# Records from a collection
══════════════════════════════

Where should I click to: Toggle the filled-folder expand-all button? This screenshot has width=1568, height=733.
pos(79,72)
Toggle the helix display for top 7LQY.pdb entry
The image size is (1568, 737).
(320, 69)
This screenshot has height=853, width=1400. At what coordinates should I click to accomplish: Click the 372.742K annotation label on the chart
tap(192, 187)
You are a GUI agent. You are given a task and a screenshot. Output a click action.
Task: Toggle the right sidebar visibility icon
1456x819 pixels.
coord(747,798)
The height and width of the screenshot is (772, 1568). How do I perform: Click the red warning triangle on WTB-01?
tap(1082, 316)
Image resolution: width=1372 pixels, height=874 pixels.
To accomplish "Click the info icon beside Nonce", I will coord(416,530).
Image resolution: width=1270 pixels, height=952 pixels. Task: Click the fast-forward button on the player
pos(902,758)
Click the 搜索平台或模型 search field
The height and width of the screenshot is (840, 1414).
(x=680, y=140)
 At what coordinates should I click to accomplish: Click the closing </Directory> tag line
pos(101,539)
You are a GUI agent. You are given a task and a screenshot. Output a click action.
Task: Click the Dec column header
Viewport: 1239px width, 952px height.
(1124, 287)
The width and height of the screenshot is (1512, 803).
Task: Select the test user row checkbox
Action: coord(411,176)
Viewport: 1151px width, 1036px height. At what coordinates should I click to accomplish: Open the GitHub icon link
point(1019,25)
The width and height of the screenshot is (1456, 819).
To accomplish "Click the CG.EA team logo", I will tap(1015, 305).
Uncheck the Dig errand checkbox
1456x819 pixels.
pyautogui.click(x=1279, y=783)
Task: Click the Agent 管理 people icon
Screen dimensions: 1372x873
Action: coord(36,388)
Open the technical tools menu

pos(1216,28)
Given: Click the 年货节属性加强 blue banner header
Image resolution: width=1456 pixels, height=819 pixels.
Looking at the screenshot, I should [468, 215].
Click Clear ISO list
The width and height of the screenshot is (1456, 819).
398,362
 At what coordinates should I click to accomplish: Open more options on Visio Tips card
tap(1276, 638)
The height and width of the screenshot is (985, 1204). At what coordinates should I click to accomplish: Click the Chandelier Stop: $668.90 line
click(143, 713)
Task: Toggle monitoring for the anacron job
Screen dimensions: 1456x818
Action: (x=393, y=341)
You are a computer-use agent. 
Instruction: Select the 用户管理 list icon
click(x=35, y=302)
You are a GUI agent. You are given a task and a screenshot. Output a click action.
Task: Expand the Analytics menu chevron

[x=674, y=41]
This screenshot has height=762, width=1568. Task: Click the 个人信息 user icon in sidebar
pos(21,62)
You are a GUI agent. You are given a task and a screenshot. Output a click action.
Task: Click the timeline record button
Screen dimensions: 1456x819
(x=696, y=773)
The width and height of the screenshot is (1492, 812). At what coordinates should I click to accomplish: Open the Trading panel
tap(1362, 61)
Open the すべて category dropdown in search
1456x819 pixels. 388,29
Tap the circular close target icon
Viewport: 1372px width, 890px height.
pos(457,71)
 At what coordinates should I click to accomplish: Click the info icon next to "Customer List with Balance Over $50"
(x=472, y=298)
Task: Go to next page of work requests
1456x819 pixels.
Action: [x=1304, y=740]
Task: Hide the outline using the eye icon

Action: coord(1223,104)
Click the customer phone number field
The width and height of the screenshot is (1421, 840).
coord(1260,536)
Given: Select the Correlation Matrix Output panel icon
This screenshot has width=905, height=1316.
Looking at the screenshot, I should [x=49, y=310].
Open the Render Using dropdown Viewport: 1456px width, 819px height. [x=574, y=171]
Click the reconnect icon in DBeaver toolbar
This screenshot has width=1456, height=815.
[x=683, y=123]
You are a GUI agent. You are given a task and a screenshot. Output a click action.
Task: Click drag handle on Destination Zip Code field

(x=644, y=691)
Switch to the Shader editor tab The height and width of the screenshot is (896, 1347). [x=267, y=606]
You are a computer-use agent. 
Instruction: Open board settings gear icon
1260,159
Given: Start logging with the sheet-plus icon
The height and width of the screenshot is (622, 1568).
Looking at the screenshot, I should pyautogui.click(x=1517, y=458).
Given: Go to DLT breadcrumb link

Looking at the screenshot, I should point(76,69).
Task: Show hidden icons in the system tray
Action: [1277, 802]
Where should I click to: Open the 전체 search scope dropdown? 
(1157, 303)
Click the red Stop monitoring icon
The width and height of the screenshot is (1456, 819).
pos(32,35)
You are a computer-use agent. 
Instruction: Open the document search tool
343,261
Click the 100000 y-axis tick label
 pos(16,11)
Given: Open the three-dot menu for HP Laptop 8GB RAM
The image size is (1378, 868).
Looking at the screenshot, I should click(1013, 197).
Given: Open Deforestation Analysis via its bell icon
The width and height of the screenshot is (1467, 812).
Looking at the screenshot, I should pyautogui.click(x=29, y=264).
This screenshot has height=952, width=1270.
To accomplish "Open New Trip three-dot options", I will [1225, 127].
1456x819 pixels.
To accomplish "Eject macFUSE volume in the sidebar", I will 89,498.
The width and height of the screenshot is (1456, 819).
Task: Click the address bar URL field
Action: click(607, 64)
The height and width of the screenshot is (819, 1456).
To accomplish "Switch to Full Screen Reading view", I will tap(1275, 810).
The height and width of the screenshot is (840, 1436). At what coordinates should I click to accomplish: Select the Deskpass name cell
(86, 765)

══════════════════════════════

# Task instructions
When a line above contains the string "monitoring", copy that line.

# Output for this exercise
Task: Toggle monitoring for the anacron job
Click the red Stop monitoring icon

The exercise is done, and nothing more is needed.